**ЧТО СДЕЛАТЬ**
A: Перепишите кусок текста о потомках Пушкина: начните со слов «Три сестры на» и закончите словами «Александра Сергеевича Пушкина.». Вместо «Шотландии» поставьте «Ирландии».
B: Продолжите текст о потомках Пушкина, начав сразу после его последнего предложения.

**ТЕКСТ ДЛЯ ЧТЕНИЯ**
◆ ◆ ◆ ◆ ◆
Три сестры на фоне Пушкина
       На самом деле их четверо. Но со средней сестрой — г-жой Фионой Мерседес — так и не удалось повидаться. Она обитает где-то далеко, в своем имении среди долин и озер Шотландии, откуда выбирается крайне редко. Зато ее сестры — герцогиня Аберкорн, герцогиня Вестминстерская и леди Марита Кроле — согласились не только дать интервью, но и сфотографироваться специально для "Коммерсанта" вместе с бюстом своего великого прапрадеда Александра Сергеевича Пушкина.

       Они представляются запросто: Саша, Наташа, Марита. И протягивают руки для крепкого, уверенного рукопожатия. А нас-то предупреждали, что по крайней мере к первым двум из них надо обращаться не иначе как Your Grace (ваше сиятельство), что все английские Пушкины — знатные аристократы, состоят в родстве с королевской семьей. Соответственно, люди ритуала, правил и этикета. Но ритуал в Англии один и для простолюдинов, и для титулованной знати: жидкий чай и сухой крекер в любое время суток. И эта улыбчивая невозмутимая вежливость, которая, похоже, одинаково присуща всем подданным ее величества. Но все-таки они другие. Их отличаешь сразу: рост, гибкая худоба, привычка держать прямо спину, минимум жестикуляции, осторожная точность в выборе слов. Это и есть английские Пушкины сегодня, точнее, те его потомки, в которых сошлась кровь Пушкиных и Романовых. Один из самых парадоксальных сюжетов в посмертной пушкинской судьбе.
◆ ◆ ◆ ◆ ◆
**ПРИЛОЖЕННЫЙ СПИСОК**
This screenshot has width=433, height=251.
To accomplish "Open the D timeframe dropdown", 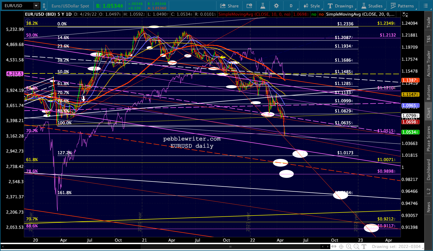I will [291, 6].
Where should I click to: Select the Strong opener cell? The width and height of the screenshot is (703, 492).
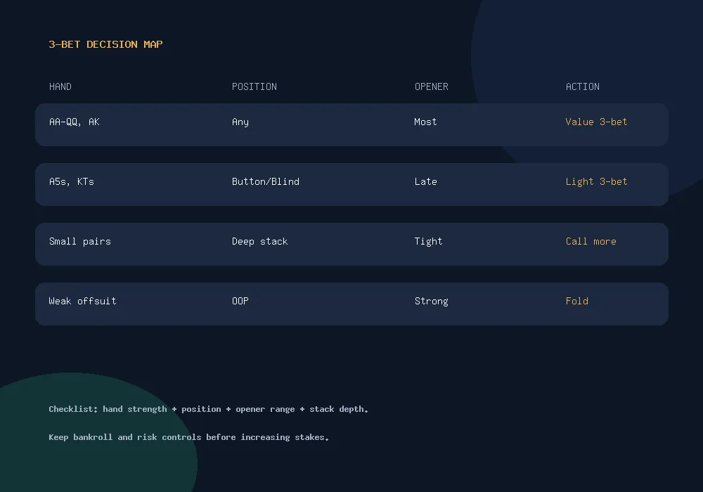[x=432, y=301]
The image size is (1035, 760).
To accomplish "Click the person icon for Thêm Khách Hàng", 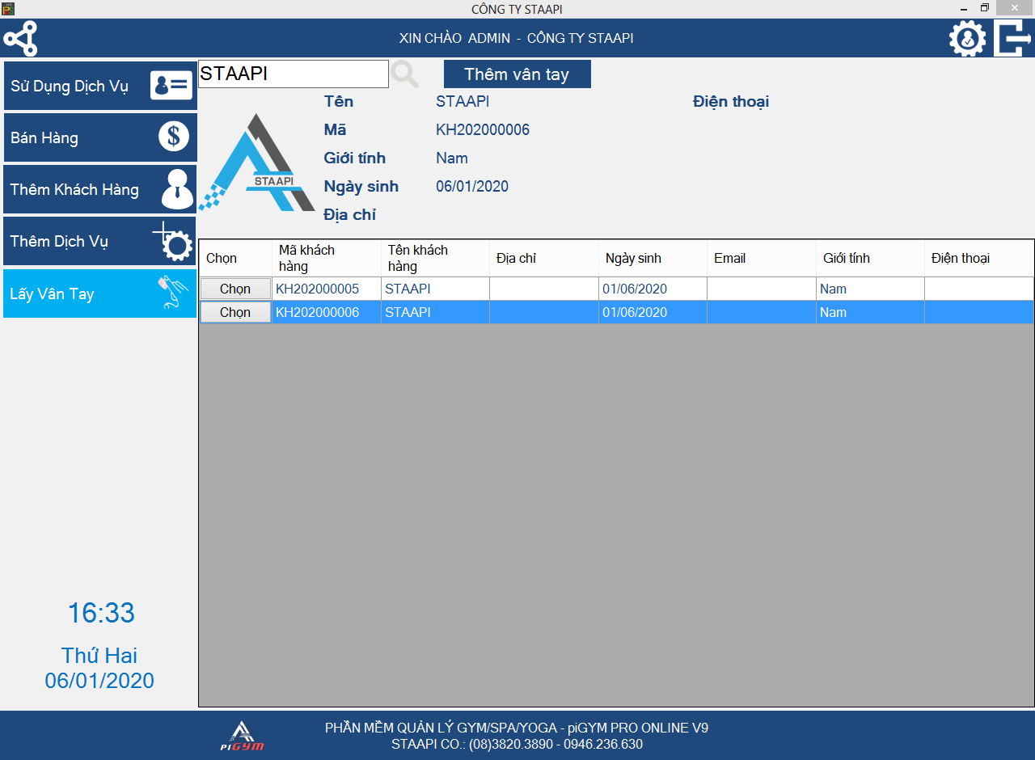I will pyautogui.click(x=177, y=189).
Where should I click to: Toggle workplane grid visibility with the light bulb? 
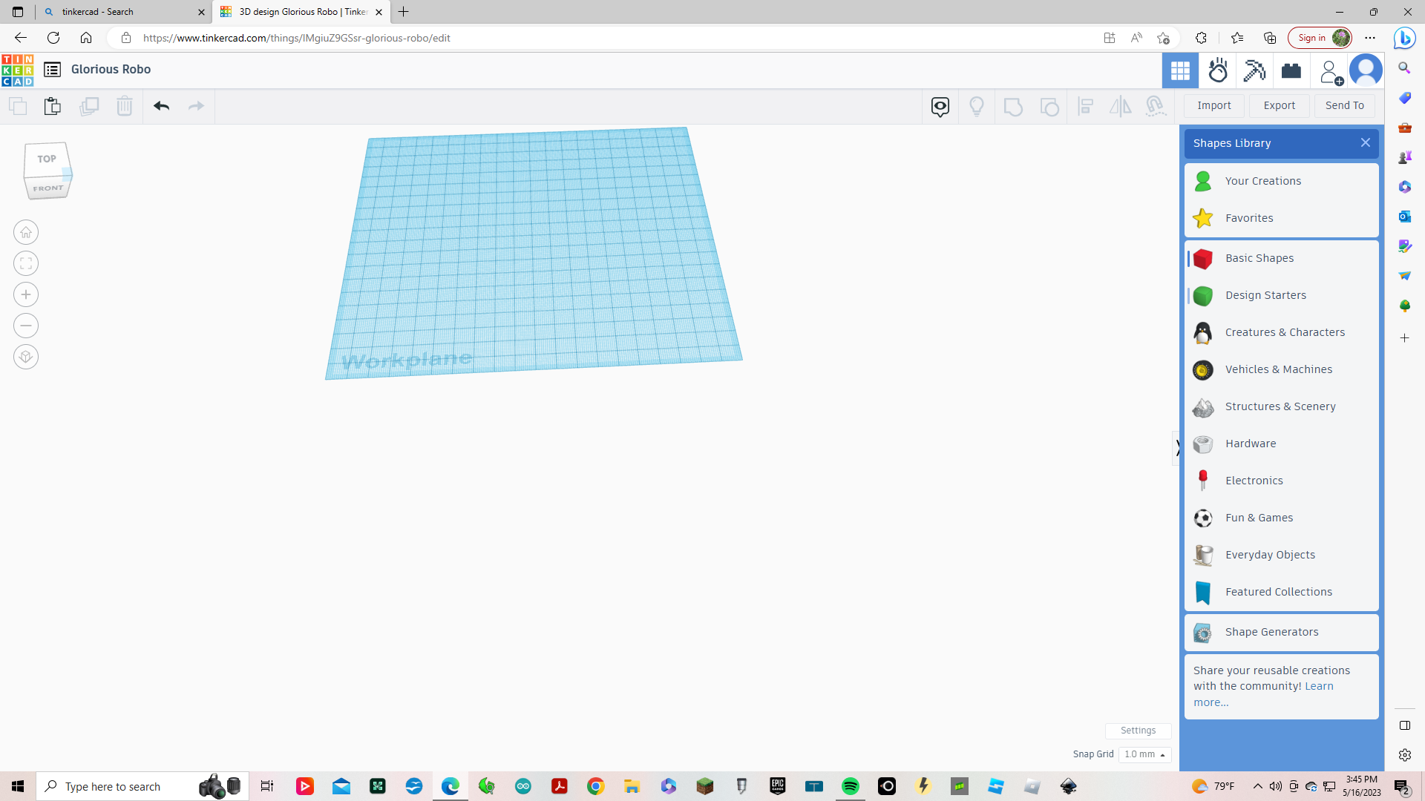pyautogui.click(x=977, y=106)
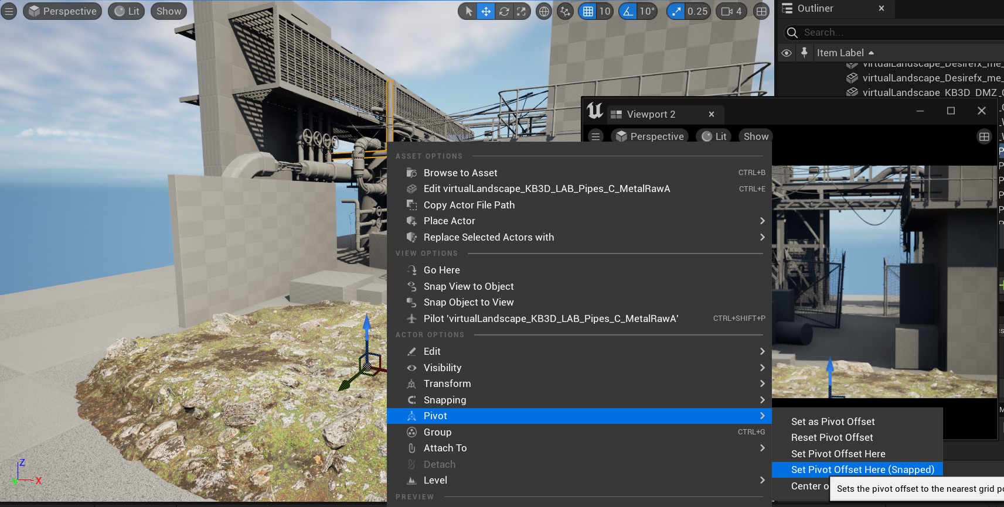
Task: Click the surface snapping icon
Action: tap(565, 11)
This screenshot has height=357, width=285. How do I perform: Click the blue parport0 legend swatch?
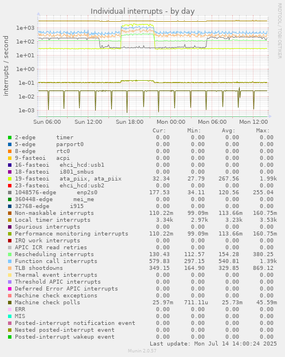click(x=10, y=144)
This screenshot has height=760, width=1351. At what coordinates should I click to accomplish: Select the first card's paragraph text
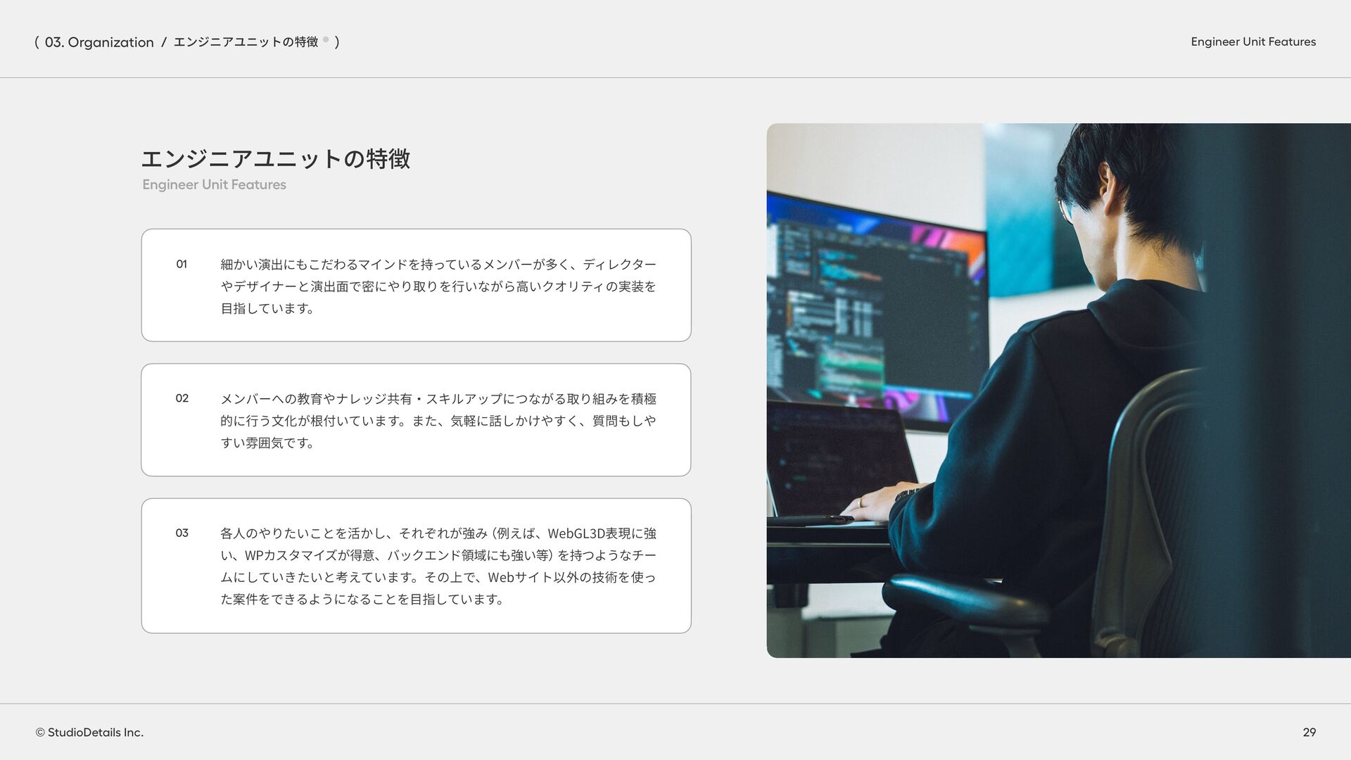[x=438, y=286]
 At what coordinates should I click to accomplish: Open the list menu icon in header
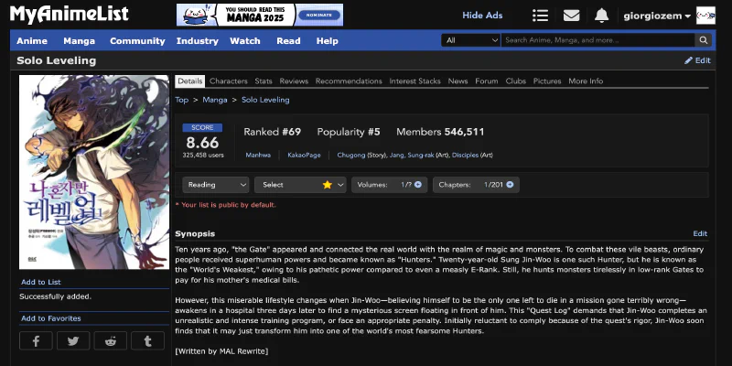(540, 16)
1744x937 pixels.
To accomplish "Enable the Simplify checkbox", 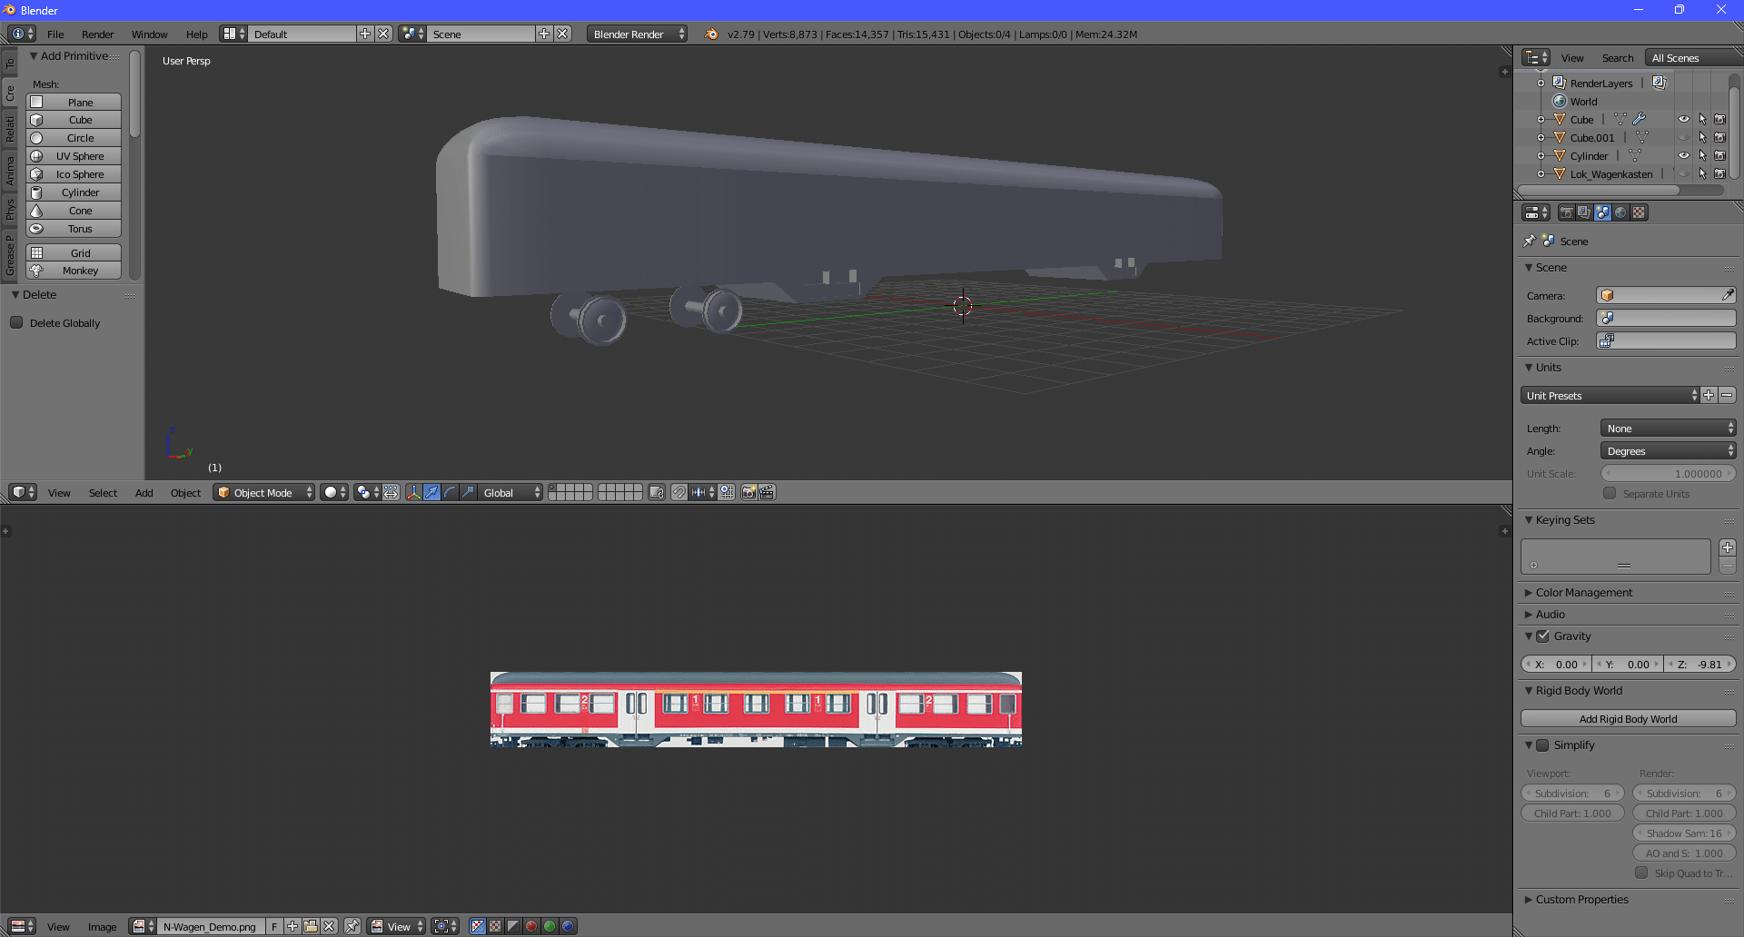I will 1542,745.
◆ ◆ ◆ ◆ ◆
**ОТВЕТЫ**
A:
Три сестры на фоне Пушкина
       На самом деле их четверо. Но со средней сестрой — г-жой Фионой Мерседес — так и не удалось повидаться. Она обитает где-то далеко, в своем имении среди долин и озер Ирландии, откуда выбирается крайне редко. Зато ее сестры — герцогиня Аберкорн, герцогиня Вестминстерская и леди Марита Кроле — согласились не только дать интервью, но и сфотографироваться специально для "Коммерсанта" вместе с бюстом своего великого прапрадеда Александра Сергеевича Пушкина.

B:
       
Внучки
       Все-таки странно порой распоряжается нами судьба. Как будто выполняет чью-то волю или заказ. Всю жизнь мечтала Наталья Николаевна о хороших партиях для своих дочек. Да и какая мать, спрашивается, не мечтает? Но по врожденной робости или безволию семейного счастья устроить им не сумела. Ни Мария Александровна Гартунг, с которой, говорят, Толстой писал свою Анну Каренину, ни Наталья Александровна Меренберг в браках своих счастливы не были. Причиной ли тому буйная кровь их отца, или легкомыслие и слабость матери, или безумие деда Гончарова, сейчас уже не разобрать. Но факт остается фактом: громкое имя, доставшееся им в наследство, не смогло компенсировать скромного приданого, а эффектная внешность — стать гарантией семейной идиллии. Более всего не повезло любимой младшей дочери Таше (Наталье). Ей даже пришлось развестись со своим первым мужем Михаилом Дубельтом — сыном того самого начальника штаба корпуса жандармов Л. В. Дубельта, который 29 января 1837 года опечатал по высочайшему повелению кабинет умершего Пушкина и разбирал бумаги покойного. Развод — событие по тем временам совершенно из ряда вон выходящее — неминуемо повлек за собой отъезд за границу пушкинской дочери. В России ей было делать нечего. Клеймо разведенной оставалось бы на Наталье Александровне до конца дней.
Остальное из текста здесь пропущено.